EXERCISE INSTRUCTIONS.
From the entries below, copy out all lines holding "blue".
[[ DATA TO EXAMINE open ]]
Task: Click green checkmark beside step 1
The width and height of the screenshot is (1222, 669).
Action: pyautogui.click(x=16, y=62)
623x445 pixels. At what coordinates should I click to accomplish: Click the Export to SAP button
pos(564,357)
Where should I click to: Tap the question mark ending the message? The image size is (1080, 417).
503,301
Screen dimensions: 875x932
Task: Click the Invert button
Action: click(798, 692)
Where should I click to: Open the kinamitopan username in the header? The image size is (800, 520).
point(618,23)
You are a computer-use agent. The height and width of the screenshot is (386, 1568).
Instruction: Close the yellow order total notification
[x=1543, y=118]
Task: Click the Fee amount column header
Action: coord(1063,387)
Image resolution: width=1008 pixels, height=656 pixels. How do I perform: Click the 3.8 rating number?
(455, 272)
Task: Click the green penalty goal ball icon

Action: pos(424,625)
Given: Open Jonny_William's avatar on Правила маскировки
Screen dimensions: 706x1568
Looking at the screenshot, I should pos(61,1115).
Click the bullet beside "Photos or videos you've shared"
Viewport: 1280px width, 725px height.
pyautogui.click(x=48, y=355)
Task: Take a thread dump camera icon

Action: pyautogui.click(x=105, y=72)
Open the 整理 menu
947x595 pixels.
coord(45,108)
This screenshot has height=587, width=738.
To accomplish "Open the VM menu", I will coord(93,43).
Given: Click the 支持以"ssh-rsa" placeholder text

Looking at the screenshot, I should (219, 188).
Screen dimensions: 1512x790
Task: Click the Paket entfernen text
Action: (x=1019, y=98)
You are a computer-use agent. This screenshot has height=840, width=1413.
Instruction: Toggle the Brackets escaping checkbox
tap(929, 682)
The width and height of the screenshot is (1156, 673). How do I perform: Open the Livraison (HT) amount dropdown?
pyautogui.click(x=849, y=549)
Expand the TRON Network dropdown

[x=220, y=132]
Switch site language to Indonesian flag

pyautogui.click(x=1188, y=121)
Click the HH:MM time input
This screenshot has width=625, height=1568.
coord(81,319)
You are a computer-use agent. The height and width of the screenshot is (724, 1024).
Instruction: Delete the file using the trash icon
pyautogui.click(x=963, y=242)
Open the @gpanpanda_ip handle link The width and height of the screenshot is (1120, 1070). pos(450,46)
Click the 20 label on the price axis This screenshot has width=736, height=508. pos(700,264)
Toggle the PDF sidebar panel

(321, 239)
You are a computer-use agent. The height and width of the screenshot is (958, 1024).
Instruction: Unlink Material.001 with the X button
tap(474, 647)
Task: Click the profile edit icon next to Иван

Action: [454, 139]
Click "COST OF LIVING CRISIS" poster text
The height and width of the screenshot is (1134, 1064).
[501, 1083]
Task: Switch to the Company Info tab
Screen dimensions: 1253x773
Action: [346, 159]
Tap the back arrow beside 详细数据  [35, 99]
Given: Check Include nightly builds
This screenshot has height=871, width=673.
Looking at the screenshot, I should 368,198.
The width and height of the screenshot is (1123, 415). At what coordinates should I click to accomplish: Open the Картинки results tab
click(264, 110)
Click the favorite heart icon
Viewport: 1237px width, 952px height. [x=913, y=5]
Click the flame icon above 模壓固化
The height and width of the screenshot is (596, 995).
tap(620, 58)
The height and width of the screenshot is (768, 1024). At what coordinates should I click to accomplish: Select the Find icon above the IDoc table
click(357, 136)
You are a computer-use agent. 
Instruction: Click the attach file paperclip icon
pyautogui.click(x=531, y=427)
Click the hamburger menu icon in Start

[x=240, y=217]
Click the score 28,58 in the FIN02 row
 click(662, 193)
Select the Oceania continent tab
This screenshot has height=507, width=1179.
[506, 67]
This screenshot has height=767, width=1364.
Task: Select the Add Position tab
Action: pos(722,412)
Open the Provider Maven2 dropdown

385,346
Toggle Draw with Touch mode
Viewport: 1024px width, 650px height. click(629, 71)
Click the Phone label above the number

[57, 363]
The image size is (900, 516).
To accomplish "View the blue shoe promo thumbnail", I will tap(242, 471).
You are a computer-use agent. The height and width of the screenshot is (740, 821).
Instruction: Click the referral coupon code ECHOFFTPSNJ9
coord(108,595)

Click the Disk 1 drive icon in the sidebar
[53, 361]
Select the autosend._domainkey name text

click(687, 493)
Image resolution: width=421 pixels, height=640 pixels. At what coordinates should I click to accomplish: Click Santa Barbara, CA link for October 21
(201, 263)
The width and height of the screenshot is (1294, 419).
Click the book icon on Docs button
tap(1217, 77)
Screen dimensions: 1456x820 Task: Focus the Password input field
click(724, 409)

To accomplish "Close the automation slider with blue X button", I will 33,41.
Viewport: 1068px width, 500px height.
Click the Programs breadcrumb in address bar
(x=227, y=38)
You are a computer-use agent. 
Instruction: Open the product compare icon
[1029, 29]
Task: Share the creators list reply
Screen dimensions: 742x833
[[ DATA TO EXAMINE closed ]]
EXPECTED ANSWER.
To accomplish "View the blue shoe promo thumbnail", I will tap(242, 471).
To accomplish "Close the automation slider with blue X button", I will 33,41.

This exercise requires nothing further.